How AI films will likely become a business like YouTube
This is my latest short film that will be showing at the AI-film and Art Festival, Ai3, in Arizona, US, this week.
Empowered shows a young girl growing up to witness glass ceilings being broken and herself rising to ultimate heights.
AI3 bills itself as the first in setting up an AI-festival in the US, but there will be many more festivals; many, many, more in the years to come.
AI-filmmaking, either as hybrid or stand alone, will spearhead new entrepreneurial programmes similar to YouTube’s Partner Programme where users earn money from advertising.

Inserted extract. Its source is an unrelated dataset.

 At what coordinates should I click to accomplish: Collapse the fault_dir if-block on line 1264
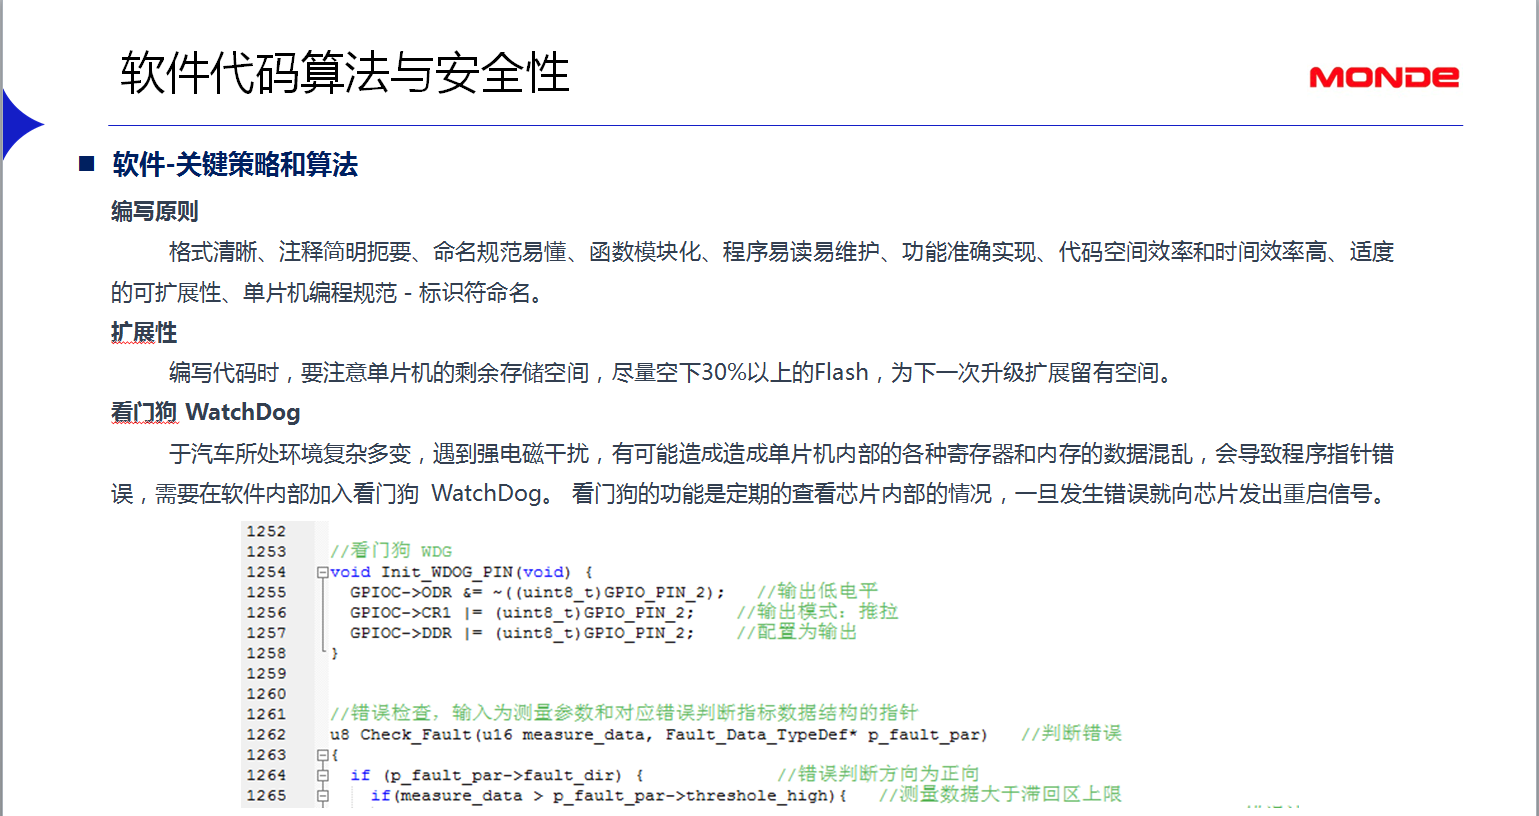tap(322, 775)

It sounds a no brainer, and you’ve likely seen it coming. It feels like we’re back at 2005 when YouTube was finding its feet and users starting playing with the platform unaware of revenue streams.
Back then I built one of the first video magazine platforms in the UK. Watch this 2 min plus video.
The engineering to create this new ecosystem, whilst still young, requires various strategies.
- How to sort out the ethics of image and video production from copyright.
- How to train LLMs so they are specific to the types of imagery and videos you want to provide for your community.
- How to feed the impact of GenAI into education, both primary, secondary and tertiary.
- How the business end is likely to materialise, with shared revenue.
- Creating collaborations and corroborating to form partnerships.
This year US producer and actor Tyler Perry put on hold an $800m studio expansion after seeing what GenAI (Sora) could do.
In the coming edition of the Journal Representology I’ll expand on some of the aforementioned, looking at some of the current movers and what it will mean for the film industry, whilst looking to an AI-Filmmaking summit for next year that we’re planning.
My own take, AI will be used to complement the film industry, and not replace it.